Encontramos un espacio más abierto cerca de los parlantes que aullaban a un ritmo desconocido. Voy a traer un whisky, dijo Ana. Se la veía entusiasmada por la posibilidad de dejar un rato la mamadera. Me quedé sentada, cerca del parlante, mirando algunas figuras que se empezaban a mover. Ana vino decidida: esta es la música de ahora, así que vamos a bailar.
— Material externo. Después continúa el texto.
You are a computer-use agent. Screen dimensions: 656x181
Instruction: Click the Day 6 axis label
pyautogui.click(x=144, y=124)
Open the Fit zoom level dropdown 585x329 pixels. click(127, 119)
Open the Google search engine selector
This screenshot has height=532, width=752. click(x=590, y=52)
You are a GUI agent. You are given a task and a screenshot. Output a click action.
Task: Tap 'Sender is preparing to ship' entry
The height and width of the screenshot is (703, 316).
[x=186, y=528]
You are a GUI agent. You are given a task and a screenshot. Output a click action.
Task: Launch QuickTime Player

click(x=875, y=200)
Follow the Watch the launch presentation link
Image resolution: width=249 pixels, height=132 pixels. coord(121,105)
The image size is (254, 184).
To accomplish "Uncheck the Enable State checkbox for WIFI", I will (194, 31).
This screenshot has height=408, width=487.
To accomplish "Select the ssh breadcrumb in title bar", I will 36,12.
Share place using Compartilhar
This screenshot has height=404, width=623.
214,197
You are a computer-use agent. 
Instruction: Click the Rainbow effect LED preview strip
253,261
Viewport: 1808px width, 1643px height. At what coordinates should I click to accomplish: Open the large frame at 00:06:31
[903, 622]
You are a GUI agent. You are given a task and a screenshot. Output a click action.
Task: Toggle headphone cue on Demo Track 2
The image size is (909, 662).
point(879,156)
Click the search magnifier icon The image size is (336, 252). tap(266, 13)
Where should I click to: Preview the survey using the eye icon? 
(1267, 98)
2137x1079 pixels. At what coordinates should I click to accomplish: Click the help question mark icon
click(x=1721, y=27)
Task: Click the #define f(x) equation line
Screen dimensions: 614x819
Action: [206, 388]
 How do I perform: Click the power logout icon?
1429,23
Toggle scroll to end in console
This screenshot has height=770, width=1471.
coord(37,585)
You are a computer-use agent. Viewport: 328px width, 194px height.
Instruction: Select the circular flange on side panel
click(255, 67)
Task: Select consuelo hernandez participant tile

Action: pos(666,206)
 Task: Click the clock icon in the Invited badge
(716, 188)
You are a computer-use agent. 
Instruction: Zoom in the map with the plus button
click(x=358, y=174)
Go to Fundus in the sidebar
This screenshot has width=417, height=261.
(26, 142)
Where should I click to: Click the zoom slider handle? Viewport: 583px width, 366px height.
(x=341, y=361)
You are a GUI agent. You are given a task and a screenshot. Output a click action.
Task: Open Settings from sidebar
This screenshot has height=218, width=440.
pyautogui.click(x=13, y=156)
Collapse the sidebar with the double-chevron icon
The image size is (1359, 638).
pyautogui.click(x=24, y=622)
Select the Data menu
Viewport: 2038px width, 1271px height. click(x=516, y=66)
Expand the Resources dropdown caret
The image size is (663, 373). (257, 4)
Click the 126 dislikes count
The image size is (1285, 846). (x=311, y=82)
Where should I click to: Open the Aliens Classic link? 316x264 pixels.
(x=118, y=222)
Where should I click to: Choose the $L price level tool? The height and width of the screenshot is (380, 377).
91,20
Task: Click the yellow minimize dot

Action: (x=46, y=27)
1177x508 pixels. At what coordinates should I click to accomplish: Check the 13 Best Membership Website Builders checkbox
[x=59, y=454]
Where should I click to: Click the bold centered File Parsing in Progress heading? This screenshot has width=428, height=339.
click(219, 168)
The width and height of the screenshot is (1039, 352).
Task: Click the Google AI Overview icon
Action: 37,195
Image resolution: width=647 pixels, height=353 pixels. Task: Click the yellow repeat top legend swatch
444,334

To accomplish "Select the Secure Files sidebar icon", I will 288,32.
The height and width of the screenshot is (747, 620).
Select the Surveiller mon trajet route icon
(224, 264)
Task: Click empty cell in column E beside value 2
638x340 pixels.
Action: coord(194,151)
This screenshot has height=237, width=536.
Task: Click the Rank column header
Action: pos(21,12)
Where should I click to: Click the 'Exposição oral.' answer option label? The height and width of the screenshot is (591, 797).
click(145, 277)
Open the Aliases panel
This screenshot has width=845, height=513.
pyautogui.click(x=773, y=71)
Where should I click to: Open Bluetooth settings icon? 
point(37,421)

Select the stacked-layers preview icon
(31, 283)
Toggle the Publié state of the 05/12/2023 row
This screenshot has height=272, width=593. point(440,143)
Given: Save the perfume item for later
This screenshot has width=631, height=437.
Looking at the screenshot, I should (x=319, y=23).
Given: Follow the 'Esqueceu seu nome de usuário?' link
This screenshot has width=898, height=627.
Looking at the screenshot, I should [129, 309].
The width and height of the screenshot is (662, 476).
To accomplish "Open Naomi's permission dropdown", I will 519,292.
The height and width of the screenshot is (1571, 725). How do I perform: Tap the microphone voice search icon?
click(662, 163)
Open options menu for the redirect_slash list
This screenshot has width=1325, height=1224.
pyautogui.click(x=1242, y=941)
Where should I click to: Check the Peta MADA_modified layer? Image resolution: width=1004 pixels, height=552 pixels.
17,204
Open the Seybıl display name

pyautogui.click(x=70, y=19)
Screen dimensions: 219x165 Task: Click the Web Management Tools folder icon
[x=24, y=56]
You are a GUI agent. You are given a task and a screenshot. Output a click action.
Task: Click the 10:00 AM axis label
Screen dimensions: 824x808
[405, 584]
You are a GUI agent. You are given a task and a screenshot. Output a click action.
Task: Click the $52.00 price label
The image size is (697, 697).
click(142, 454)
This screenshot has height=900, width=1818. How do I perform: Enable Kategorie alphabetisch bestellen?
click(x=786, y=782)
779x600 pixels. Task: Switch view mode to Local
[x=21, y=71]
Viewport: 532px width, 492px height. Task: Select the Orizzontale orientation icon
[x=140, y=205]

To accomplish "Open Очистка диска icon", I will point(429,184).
Al principio fue extraño, intentar moverse siguiendo el tum ta tum ta reiterado, monótono, insensible. Pero de pronto nos empezamos a reír. Hace muchos años, cuando todavía íbamos al liceo, yo decía en casa que me quedaba a dormir en lo de Ana, y ella contaba una mentira similar a sus padres. Dejábamos el uniforme en lo de M, y nos íbamos a bailar a Graffiti, a escuchar a Los Estómagos y a ver a Gabriel Peluffo cantar. Sin dormir, pasábamos por la casa de M, nos cambiábamos y nos íbamos a clase.
Recordar eso nos hizo bailar. Las dos estábamos felices. Aunque bailábamos diferente. Ana tenía el mismo ritmo de aquella niña que le mentía a sus padres. Mi paso era distinto. Hablé con tanta gente en medio de ese estruendo como si estuviera sumergida en una calma que invitara al encuentro. Escuché cosas tan locas y tan lindas que me devolvieron cierta esperanza.
Cuando me iba, un hombrecito se acercó y me dijo: no me animé a hablarte antes porque soy muy tímido, pero quería decirte que estuve toda la noche fascinado mirándote bailar. Le sonreí y le di las gracias por venir a decírmelo. Merece, contestó. Y se fue.